COBOL Manual for TNS/E Programs (H06.08+, J06.03+)
You can give a mnemonic-name to the switch itself, but you must declare at least one STATUS
phrase for the switch because only the condition-name of the STATUS phrase can be used for
testing within the program. The mnemonic-name has no purpose other than to qualify the
condition-name.
You can code either the ON STATUS or the OFF STATUS phrase first, but you can use only
one of each phrase for each system-name.
Example 25 ON STATUS Phrase
SPECIAL-NAMES.
SWITCH-4 IS TRANSACTION-TRACE,
ON STATUS IS TRACING-TRANSACTIONS ...
...
IF TRACING-TRANSACTIONS
WRITE ...
File-Mnemonic Clause
The File-Mnemonic clause is, technically, a variant of the “system-name IS mnemonic-name”
clause, but its purpose is significantly different. It defines file-mnemonic to be either a name
that Binder or the linker uses to resolve an external reference in the Procedure Division (see CALL
(page 293) and ENTER (page 319)) or a name suitable for use in ACCEPT and DISPLAY statements.

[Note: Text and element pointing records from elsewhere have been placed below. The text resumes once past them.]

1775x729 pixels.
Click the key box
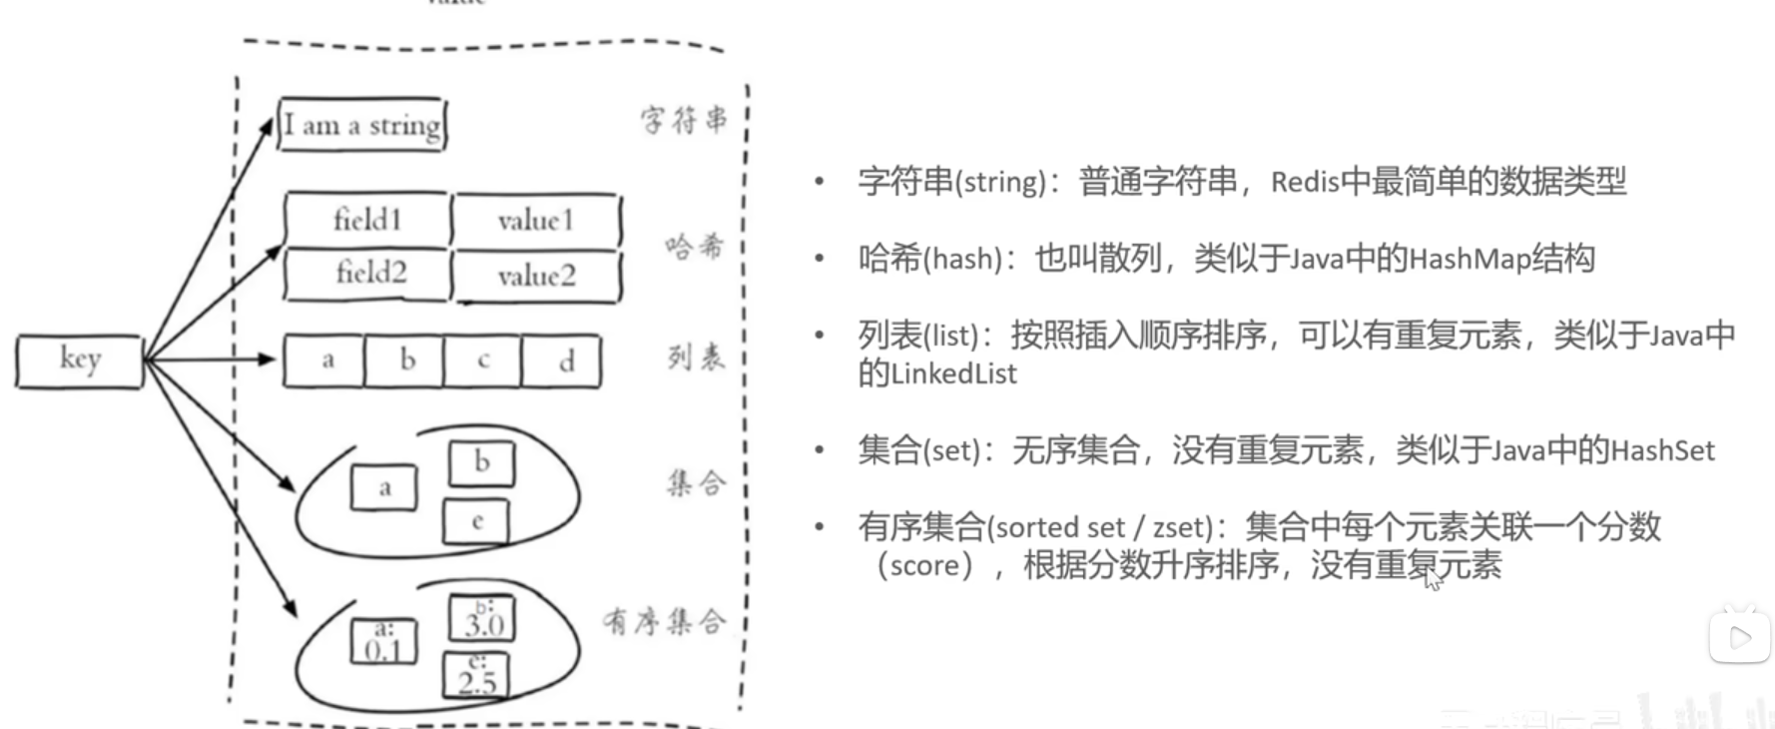[80, 361]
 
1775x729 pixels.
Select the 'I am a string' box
[361, 125]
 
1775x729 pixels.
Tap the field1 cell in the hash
[367, 220]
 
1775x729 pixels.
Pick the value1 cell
[536, 221]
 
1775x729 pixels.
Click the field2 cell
[369, 273]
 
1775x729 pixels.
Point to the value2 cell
[536, 276]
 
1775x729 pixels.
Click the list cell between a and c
[406, 361]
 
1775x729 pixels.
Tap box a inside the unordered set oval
[384, 488]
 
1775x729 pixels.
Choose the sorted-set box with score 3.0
[482, 619]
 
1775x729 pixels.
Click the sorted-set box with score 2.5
[476, 676]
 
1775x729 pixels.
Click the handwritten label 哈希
[694, 246]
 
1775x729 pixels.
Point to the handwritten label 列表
[696, 357]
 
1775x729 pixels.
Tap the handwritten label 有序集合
[664, 622]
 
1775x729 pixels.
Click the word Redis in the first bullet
[1304, 182]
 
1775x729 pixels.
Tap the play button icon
[1739, 637]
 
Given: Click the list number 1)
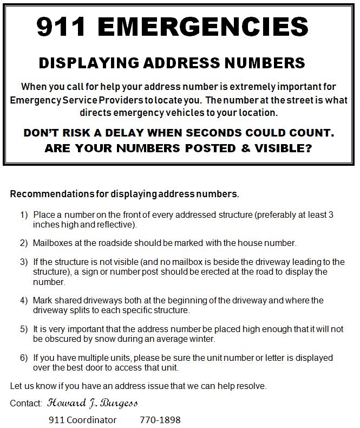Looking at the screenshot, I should point(24,215).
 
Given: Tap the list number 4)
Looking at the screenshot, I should point(24,300).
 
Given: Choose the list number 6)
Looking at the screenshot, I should point(24,358).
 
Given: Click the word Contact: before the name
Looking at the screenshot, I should point(26,404).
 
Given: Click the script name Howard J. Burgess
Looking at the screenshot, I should point(92,403).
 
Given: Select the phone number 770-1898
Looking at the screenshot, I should point(160,420).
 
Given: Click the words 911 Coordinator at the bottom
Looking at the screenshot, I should point(82,420).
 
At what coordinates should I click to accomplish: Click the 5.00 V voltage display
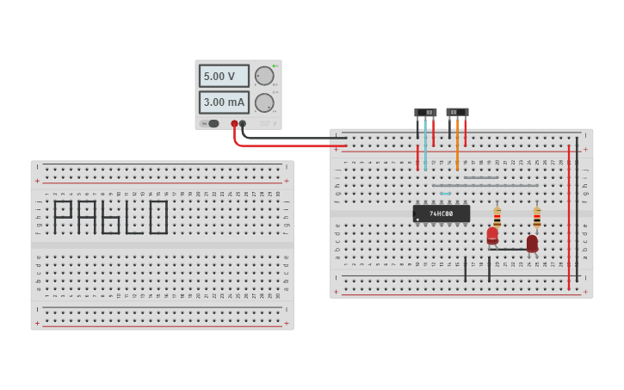[x=224, y=76]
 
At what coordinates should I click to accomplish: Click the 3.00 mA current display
[x=224, y=102]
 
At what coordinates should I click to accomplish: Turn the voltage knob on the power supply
[x=264, y=76]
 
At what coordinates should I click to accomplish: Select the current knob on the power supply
[x=264, y=102]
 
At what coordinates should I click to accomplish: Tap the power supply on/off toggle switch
[x=213, y=123]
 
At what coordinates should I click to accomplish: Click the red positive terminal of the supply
[x=234, y=124]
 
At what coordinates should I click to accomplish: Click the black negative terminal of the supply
[x=244, y=124]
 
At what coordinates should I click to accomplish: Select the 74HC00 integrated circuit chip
[x=442, y=213]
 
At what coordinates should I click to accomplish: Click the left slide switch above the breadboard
[x=425, y=113]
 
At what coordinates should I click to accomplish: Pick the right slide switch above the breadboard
[x=457, y=112]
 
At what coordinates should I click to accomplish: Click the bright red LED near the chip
[x=492, y=235]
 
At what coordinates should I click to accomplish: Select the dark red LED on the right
[x=532, y=244]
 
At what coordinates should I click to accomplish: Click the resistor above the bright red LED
[x=497, y=216]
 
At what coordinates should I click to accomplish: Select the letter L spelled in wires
[x=133, y=219]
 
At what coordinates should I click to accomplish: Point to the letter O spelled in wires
[x=158, y=217]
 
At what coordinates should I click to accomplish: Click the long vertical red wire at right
[x=568, y=215]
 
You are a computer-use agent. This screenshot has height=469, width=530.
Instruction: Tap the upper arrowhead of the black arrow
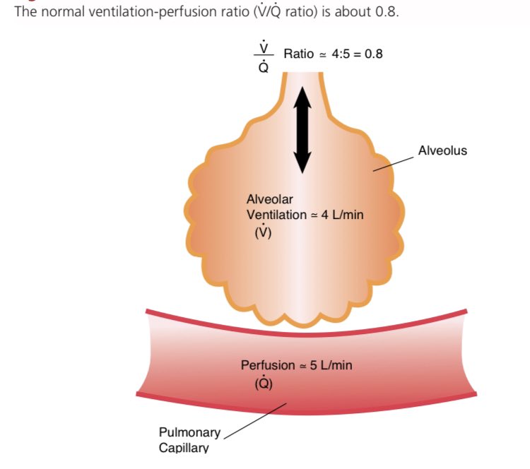point(302,95)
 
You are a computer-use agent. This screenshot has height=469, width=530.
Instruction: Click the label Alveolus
point(442,150)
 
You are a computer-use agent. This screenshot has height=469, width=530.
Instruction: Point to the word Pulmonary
point(189,432)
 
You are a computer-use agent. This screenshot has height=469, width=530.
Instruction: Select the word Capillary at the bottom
point(184,446)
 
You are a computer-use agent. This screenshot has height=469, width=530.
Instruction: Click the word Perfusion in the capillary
point(268,365)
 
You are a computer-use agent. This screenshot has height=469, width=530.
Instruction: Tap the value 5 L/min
point(331,365)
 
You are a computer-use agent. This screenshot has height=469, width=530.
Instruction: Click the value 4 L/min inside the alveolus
point(343,214)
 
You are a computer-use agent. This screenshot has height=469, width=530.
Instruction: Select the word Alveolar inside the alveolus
point(264,200)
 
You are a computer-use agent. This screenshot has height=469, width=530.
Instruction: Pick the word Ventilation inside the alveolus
point(273,214)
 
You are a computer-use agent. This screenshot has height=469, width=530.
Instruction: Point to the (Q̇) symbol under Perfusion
point(263,384)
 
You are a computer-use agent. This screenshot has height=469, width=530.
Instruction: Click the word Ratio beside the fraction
point(298,54)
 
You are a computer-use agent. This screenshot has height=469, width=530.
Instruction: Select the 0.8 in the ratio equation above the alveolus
point(374,54)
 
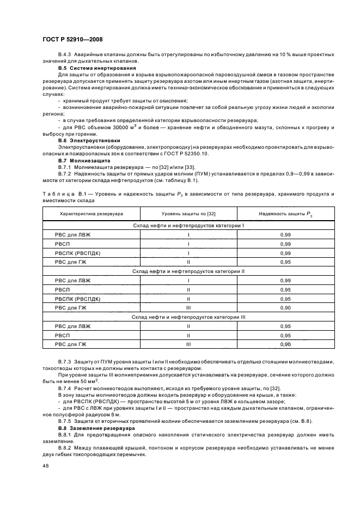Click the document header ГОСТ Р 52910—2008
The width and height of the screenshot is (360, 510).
pos(72,39)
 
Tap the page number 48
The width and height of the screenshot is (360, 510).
pos(46,466)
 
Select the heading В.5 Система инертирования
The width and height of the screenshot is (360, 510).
pos(89,68)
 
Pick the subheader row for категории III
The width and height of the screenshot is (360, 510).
pos(188,317)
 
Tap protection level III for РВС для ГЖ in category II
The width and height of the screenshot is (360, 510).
pos(188,307)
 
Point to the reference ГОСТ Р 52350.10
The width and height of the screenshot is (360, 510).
pos(176,154)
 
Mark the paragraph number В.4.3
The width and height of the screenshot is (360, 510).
pos(66,54)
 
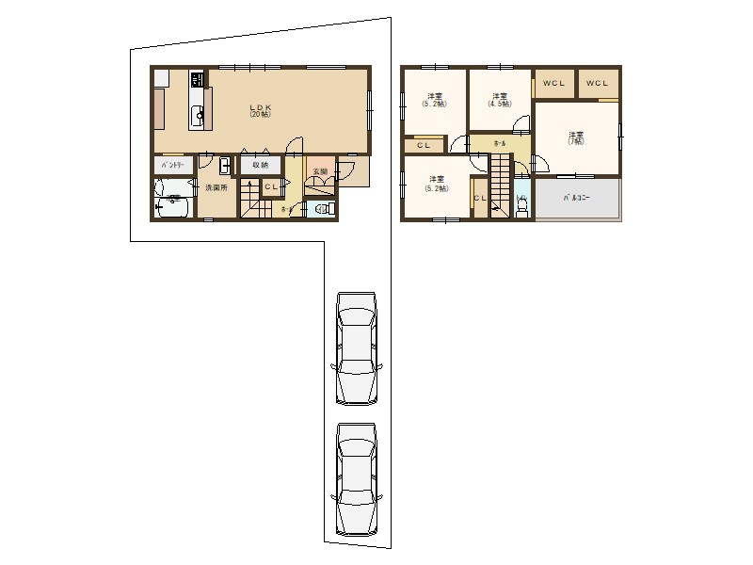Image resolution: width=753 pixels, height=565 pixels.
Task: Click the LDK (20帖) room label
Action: pos(261,110)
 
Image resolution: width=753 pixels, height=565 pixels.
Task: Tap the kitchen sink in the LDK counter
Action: pos(198,116)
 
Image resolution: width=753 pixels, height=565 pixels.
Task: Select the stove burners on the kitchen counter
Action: pos(197,79)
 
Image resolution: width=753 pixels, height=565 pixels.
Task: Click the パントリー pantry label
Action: pos(173,165)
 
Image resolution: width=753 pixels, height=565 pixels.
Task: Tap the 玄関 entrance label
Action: pos(320,172)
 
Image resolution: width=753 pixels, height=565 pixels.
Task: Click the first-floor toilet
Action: pos(323,209)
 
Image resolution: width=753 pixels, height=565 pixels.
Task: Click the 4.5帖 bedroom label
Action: pos(499,99)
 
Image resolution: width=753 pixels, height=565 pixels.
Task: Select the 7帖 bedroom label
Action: pos(575,138)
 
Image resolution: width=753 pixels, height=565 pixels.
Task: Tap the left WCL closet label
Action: pos(553,83)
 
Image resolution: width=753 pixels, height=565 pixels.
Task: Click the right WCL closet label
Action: pos(598,83)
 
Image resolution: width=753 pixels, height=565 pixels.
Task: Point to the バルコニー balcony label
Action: pos(577,199)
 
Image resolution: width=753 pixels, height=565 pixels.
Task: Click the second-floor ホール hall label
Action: pos(499,143)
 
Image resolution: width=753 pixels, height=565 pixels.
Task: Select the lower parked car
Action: pos(356,478)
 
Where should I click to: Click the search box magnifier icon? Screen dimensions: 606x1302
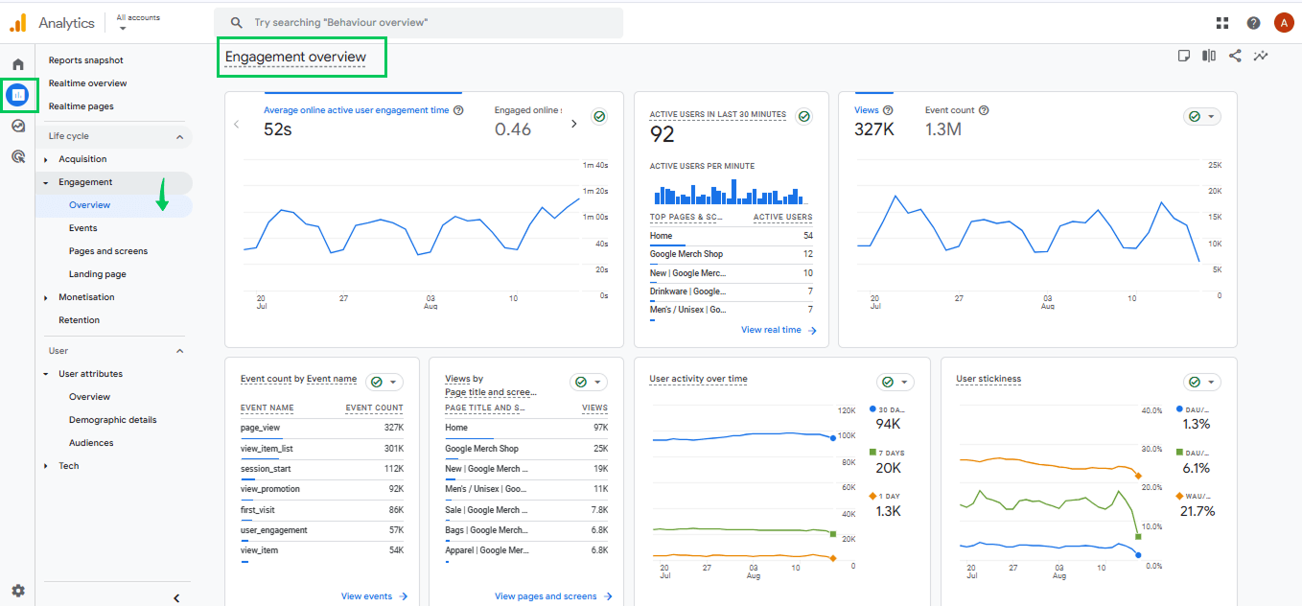point(236,23)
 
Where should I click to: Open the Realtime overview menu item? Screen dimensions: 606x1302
point(88,83)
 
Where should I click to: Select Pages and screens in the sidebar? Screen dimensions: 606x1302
point(108,251)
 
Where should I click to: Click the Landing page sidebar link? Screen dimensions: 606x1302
point(98,274)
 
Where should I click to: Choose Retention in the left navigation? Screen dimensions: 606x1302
point(79,320)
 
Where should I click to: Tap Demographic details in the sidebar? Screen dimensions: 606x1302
point(112,420)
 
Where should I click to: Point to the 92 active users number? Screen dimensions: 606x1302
point(663,134)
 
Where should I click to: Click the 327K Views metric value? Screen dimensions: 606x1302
point(873,128)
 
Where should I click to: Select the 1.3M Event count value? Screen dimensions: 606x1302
point(943,128)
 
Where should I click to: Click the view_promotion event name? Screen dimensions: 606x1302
point(270,489)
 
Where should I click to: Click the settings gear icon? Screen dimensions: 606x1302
point(18,591)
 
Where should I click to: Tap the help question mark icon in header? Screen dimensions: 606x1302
point(1253,23)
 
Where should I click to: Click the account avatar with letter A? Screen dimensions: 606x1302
point(1284,23)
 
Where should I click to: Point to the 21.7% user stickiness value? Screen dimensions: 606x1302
point(1197,511)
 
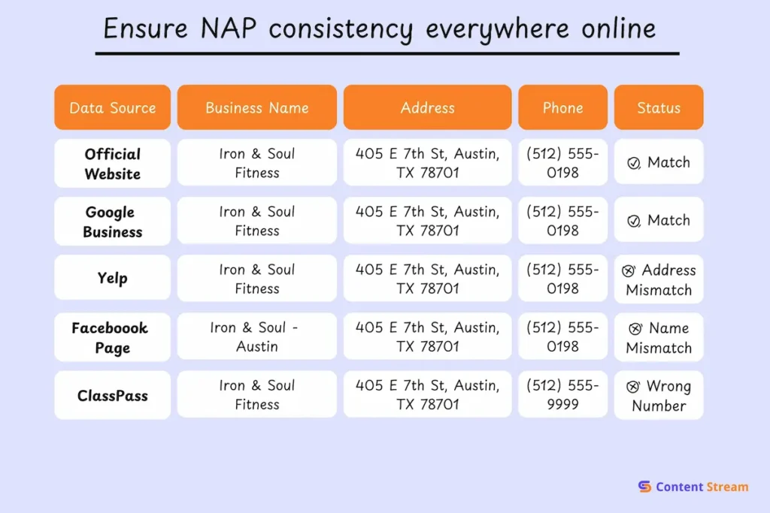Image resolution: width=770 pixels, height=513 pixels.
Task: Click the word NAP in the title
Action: (x=229, y=28)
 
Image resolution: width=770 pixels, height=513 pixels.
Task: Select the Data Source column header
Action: (x=113, y=107)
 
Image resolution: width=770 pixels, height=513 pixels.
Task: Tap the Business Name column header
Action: (x=257, y=107)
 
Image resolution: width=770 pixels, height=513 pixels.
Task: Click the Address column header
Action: (x=427, y=107)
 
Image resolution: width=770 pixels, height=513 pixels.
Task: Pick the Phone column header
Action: (x=562, y=107)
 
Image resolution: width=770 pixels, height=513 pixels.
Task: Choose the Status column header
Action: (x=659, y=107)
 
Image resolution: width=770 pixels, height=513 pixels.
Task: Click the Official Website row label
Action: (x=113, y=163)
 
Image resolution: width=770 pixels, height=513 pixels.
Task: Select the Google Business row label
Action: (x=113, y=221)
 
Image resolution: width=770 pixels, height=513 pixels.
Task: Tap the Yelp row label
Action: (x=113, y=278)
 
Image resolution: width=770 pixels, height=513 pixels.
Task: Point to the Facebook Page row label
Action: (x=113, y=337)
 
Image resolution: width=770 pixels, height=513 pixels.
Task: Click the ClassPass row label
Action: (x=113, y=395)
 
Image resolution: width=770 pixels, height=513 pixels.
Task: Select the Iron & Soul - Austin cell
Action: (x=257, y=336)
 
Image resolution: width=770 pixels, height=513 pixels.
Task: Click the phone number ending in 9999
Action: (x=562, y=394)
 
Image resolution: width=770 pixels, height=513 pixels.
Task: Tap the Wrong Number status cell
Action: (x=659, y=395)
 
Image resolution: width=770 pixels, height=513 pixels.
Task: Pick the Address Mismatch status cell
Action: (x=659, y=279)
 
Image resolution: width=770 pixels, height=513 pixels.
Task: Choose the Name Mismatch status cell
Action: (x=659, y=337)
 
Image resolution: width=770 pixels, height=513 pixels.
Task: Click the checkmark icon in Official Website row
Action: (x=633, y=163)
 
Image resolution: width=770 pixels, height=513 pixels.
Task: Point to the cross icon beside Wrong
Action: (x=633, y=387)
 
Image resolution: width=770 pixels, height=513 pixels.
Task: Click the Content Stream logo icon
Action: (x=644, y=486)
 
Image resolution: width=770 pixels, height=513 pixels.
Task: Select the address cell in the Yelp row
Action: (x=427, y=279)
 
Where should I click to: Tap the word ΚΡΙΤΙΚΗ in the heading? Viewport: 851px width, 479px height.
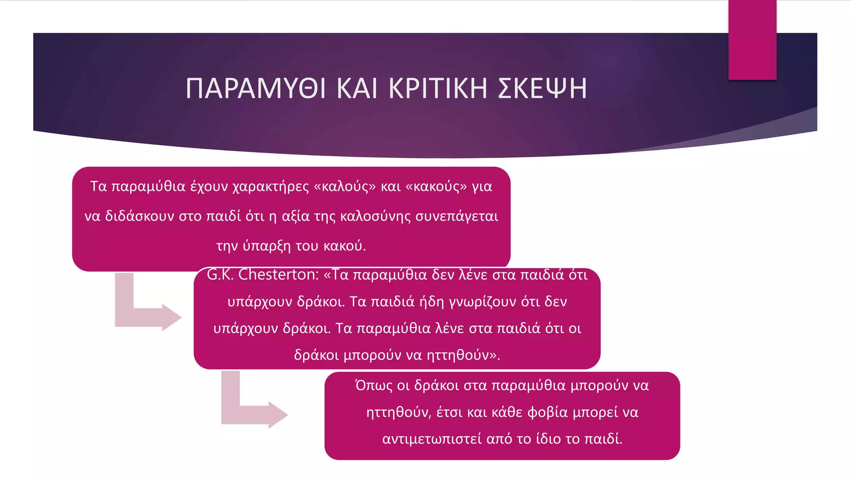click(438, 88)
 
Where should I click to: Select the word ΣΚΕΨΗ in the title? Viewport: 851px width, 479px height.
click(542, 88)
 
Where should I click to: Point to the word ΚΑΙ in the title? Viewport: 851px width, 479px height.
click(357, 88)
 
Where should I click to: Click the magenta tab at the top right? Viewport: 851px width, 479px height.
click(752, 40)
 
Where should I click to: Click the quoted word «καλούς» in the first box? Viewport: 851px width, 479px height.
click(345, 186)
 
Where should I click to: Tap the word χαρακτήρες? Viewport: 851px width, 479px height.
click(271, 186)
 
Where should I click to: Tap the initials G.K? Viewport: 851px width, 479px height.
click(220, 274)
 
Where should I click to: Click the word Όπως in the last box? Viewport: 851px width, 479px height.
click(374, 385)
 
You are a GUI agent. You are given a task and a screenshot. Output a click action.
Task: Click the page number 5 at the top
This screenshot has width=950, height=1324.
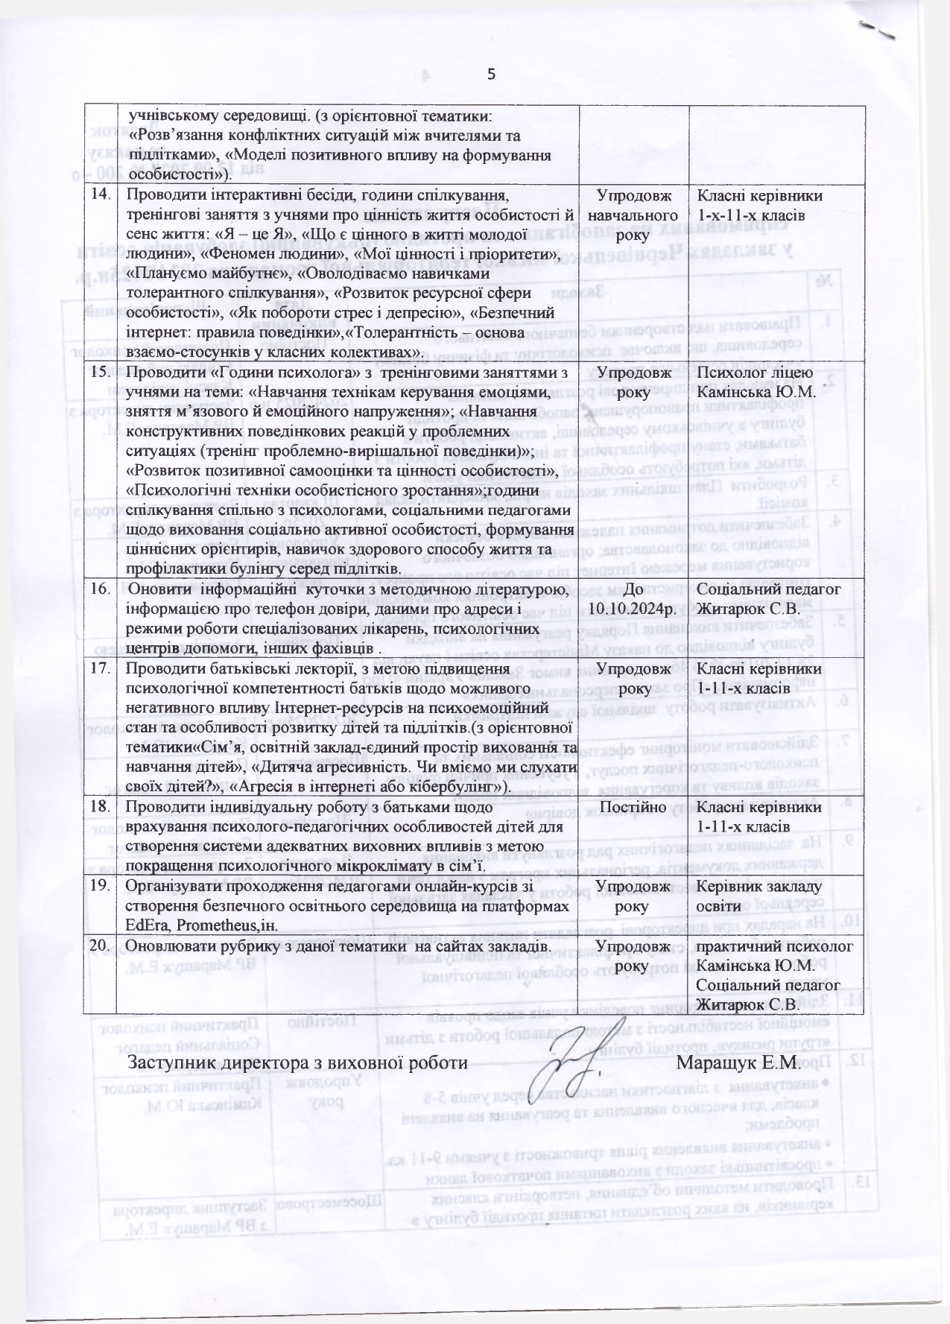point(491,74)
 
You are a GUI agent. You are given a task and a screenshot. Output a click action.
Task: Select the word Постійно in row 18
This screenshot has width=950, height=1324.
point(633,807)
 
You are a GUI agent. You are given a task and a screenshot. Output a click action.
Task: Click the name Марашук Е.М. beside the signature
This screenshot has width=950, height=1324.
point(738,1062)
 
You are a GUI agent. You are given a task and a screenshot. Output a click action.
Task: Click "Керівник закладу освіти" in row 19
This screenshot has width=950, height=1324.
point(759,896)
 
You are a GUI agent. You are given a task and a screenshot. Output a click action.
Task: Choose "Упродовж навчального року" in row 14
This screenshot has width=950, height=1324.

The keyword FILE informs the compiler that the next token is either an operating system file name
or (in the Guardian environment) a DEFINE name.
system-file-name
is a partially or fully qualified operating system file name. It can be represented as a nonnumeric
literal (enclosed in quotation marks).
In the Guardian environment, system-file-name must be represented as a nonnumeric
literal if it has the same spelling as a COBOL reserved word or has the form
subvolume-name.file-name. If system-file-name consists of a single user-defined
word or begins with one of the characters in this table, the compiler recognizes it as a file
name without its being in quotation marks:
MeaningFirst Character
System-name qualifier\
Volume-name or process-name qualifier$
Special operating system file name qualifier#
In the OSS environment, system-file-name must have the syntax described for filename
in OSS Pathnames for OSS Files (page 714).
define-name-literal
is a nonnumeric literal that specifies the name of a DEFINE of type MAP. For information about
DEFINE names, see DEFINEs (page 593).